You can reduce the self-employment tax you pay as a business owner—a tax of 12.4% for Social Security and 2.9% for Medicare—by increasing certain tax-deductible business expenses. Also, you may be able to lower self-employment taxes by forming an S-corporation. Read on for tips on how to reduce your self-employment tax.
How To Reduce Self-Employment Tax
It is difficult to avoid paying the self-employment tax entirely, but you can reduce the amount of self-employment tax you owe. The two most common ways to reduce self-employment tax are by increasing business expenses and changing your business structure.
Increase Your Business Expenses
Self-employment tax paid by business owners is calculated based on the net income of your business for the year. The only guaranteed way to lower your self-employment tax is to increase your business-related expenses. This will reduce your net business income and correspondingly reduce your self-employment tax. You can take deductions for common business expenses like employee wages, insurance, rent and utilities on business space, legal fees, advertising, and office expenses. Deductible business expenses must be ordinary (common and accepted in your industry) and necessary to your business. IRS Schedule C has a complete list of the business expenses you can deduct. Some other examples of deductible business expenses are:
Depreciation, including the Section 179 deduction for buying and using fixed assets, such as a vehicle or machinery Expenses related to the use of a car for business purposes The percentage of your home that you use for business purposes, if you qualify as a home-based business.
Consider Forming an S Corporation
Income from an S corporation is not considered self-employment income and isn’t subject to self-employment tax. This means that your income as an S corporation owner isn’t subject to self-employment tax. Of course, no one escapes Social Security and Medicare taxes entirely. Most S corporation officers work as employees, and the IRS requires that they be paid a “reasonable” salary." The Social Security and Medicare taxes on these earnings must be withheld from their salaries.

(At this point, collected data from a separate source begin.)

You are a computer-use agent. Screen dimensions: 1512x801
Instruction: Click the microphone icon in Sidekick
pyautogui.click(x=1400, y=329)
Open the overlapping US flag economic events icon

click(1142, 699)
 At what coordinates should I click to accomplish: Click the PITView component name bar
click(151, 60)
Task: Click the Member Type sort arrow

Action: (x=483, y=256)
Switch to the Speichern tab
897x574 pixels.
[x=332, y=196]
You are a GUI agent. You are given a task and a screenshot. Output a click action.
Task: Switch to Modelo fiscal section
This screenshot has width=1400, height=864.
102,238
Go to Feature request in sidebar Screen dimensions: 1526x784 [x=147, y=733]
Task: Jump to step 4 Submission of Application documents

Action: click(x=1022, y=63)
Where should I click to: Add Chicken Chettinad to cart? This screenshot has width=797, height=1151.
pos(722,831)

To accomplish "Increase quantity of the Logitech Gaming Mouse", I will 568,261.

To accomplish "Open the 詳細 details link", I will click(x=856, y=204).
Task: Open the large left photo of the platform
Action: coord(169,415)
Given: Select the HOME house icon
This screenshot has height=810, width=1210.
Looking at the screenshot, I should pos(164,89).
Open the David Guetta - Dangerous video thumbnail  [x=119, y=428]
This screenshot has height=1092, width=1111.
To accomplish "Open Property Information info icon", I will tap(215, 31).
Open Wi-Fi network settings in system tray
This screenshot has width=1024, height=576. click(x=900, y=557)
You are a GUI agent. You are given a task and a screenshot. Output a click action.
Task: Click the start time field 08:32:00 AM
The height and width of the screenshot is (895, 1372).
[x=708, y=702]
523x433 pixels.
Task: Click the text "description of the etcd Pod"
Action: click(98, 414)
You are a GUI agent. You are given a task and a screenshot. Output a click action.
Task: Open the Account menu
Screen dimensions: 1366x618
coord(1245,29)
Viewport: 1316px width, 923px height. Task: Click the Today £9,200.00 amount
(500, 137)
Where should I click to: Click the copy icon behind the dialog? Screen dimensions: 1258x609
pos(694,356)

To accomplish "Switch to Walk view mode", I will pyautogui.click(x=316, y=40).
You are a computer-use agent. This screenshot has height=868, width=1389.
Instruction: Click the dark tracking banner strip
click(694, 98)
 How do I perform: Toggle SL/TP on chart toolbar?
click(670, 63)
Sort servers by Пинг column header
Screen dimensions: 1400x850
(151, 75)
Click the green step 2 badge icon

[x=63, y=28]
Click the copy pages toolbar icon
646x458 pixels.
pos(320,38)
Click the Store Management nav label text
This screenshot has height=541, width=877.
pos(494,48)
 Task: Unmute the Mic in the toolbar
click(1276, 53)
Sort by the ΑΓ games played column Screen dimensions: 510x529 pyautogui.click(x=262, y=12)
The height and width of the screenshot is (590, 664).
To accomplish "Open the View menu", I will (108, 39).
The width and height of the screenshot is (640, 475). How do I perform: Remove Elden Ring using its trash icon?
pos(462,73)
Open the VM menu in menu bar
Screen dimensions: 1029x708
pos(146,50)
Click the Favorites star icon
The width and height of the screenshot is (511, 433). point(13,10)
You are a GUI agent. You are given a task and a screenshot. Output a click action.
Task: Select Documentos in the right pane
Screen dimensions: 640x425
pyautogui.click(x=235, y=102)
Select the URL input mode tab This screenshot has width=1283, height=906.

Self-Employment Taxes With a Low Income or a Loss
Be careful about paying too little into Social Security. In general, you need at least 40 Social Security credits over your lifetime to be eligible for retirement benefits and, for age 31 or older, at least 20 credits in the 10 years preceding your disability to be eligible for disability benefits. You may be able to get some Social Security credit if your business income is very low. If your self-employment earnings for a year are less than $400, these earnings can still count for Social Security under an optional method of reporting. You can use this method only five times in your life if you’re reporting non-farm income. (You can use the optional method as many times as you want for farm income.)
How to Calculate Self-Employment Tax
The 15.3% self-employment tax is composed of a 12.4% Social Security tax on the first $147,000 of net self-employment income for the year 2022 ($160,200 in 2023) and a Medicare tax of 2.9% on all net self-employment income. The $147,000 ceiling is called the “Social Security wage base.” It represents the maximum amount of income from wages and net self-employment income that’s subject to the Social Security tax. This base increases a little each year to adjust for inflation. If your business income is higher than a specific maximum for a year, you must pay an additional Medicare tax of 0.9% on the income over this maximum. This additional tax is also included in your self-employment tax calculation for the year. IRS Schedule SE is used to calculate the total self-employment tax amount for the year. First, you include your net income for the year. Then, your self-employment tax amount is calculated, including Social Security earnings up to the wage base and any additional Medicare tax. The total of your tax is 92.35% of your net earnings from self-employment. When you enter information from Schedule SE on to your tax form, you can deduct one-half of this amount, called the “employer-equivalent” portion of your self-employment tax. You still get credit for the entire amount for benefit purposes. The total self-employment tax you must pay is added to your personal tax return on Form 1040 or 1040-SR. But you’ll need to consider whether that’s really the right structure for you, and keep up with changing laws. Also, be aware that if you lower your self-employment taxes too much, you may not qualify for Social Security benefits when you want to retire.